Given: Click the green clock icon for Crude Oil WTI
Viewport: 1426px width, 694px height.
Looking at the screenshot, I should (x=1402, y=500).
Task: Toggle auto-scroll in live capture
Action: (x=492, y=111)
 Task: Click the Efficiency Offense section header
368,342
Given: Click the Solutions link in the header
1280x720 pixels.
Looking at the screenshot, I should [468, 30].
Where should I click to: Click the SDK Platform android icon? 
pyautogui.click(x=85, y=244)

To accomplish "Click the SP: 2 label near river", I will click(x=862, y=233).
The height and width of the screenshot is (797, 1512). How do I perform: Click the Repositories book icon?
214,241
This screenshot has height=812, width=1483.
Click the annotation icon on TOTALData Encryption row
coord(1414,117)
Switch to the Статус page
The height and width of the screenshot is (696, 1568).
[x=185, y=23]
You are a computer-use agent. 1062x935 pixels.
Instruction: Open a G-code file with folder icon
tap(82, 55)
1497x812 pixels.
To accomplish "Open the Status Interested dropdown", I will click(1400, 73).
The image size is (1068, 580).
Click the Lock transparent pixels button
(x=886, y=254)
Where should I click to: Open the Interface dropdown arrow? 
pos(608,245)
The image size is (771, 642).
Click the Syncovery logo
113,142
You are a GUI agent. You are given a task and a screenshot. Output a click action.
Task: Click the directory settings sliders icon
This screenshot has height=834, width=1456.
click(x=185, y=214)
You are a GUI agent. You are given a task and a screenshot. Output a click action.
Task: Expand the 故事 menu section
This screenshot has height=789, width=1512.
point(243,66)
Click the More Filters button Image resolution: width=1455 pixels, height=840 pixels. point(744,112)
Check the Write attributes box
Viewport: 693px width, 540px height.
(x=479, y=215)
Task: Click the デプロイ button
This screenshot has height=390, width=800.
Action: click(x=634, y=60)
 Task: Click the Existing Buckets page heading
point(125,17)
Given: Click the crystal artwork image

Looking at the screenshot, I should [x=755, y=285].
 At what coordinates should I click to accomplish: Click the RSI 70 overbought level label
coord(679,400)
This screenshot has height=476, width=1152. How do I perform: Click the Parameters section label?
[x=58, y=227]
####
TASK INSTRUCTIONS
Revise all of the records above so that every "Viewport" becomes "Window", and keep everything else the same.

RESULT
Given: Click the green clock icon for Crude Oil WTI
Window: 1426px width, 694px height.
Looking at the screenshot, I should (x=1402, y=500).
Task: Toggle auto-scroll in live capture
Action: (x=492, y=111)
 Task: Click the Efficiency Offense section header
368,342
Given: Click the Solutions link in the header
1280x720 pixels.
Looking at the screenshot, I should [468, 30].
Where should I click to: Click the SDK Platform android icon? 
pyautogui.click(x=85, y=244)

To accomplish "Click the SP: 2 label near river", I will click(x=862, y=233).
The height and width of the screenshot is (797, 1512). How do I perform: Click the Repositories book icon?
214,241
This screenshot has height=812, width=1483.
Click the annotation icon on TOTALData Encryption row
coord(1414,117)
Switch to the Статус page
The height and width of the screenshot is (696, 1568).
[x=185, y=23]
You are a computer-use agent. 1062x935 pixels.
Instruction: Open a G-code file with folder icon
tap(82, 55)
1497x812 pixels.
To accomplish "Open the Status Interested dropdown", I will click(1400, 73).
The image size is (1068, 580).
Click the Lock transparent pixels button
(x=886, y=254)
Where should I click to: Open the Interface dropdown arrow? 
pos(608,245)
The image size is (771, 642).
Click the Syncovery logo
113,142
You are a GUI agent. You are given a task and a screenshot. Output a click action.
Task: Click the directory settings sliders icon
This screenshot has height=834, width=1456.
click(x=185, y=214)
You are a GUI agent. You are given a task and a screenshot. Output a click action.
Task: Expand the 故事 menu section
This screenshot has height=789, width=1512.
point(243,66)
Click the More Filters button Image resolution: width=1455 pixels, height=840 pixels. point(744,112)
Check the Write attributes box
Window: 693px width, 540px height.
(x=479, y=215)
Task: Click the デプロイ button
This screenshot has height=390, width=800.
Action: click(x=634, y=60)
 Task: Click the Existing Buckets page heading
point(125,17)
Given: Click the crystal artwork image

Looking at the screenshot, I should [x=755, y=285].
 At what coordinates should I click to accomplish: Click the RSI 70 overbought level label
coord(679,400)
This screenshot has height=476, width=1152. How do I perform: Click the Parameters section label?
[x=58, y=227]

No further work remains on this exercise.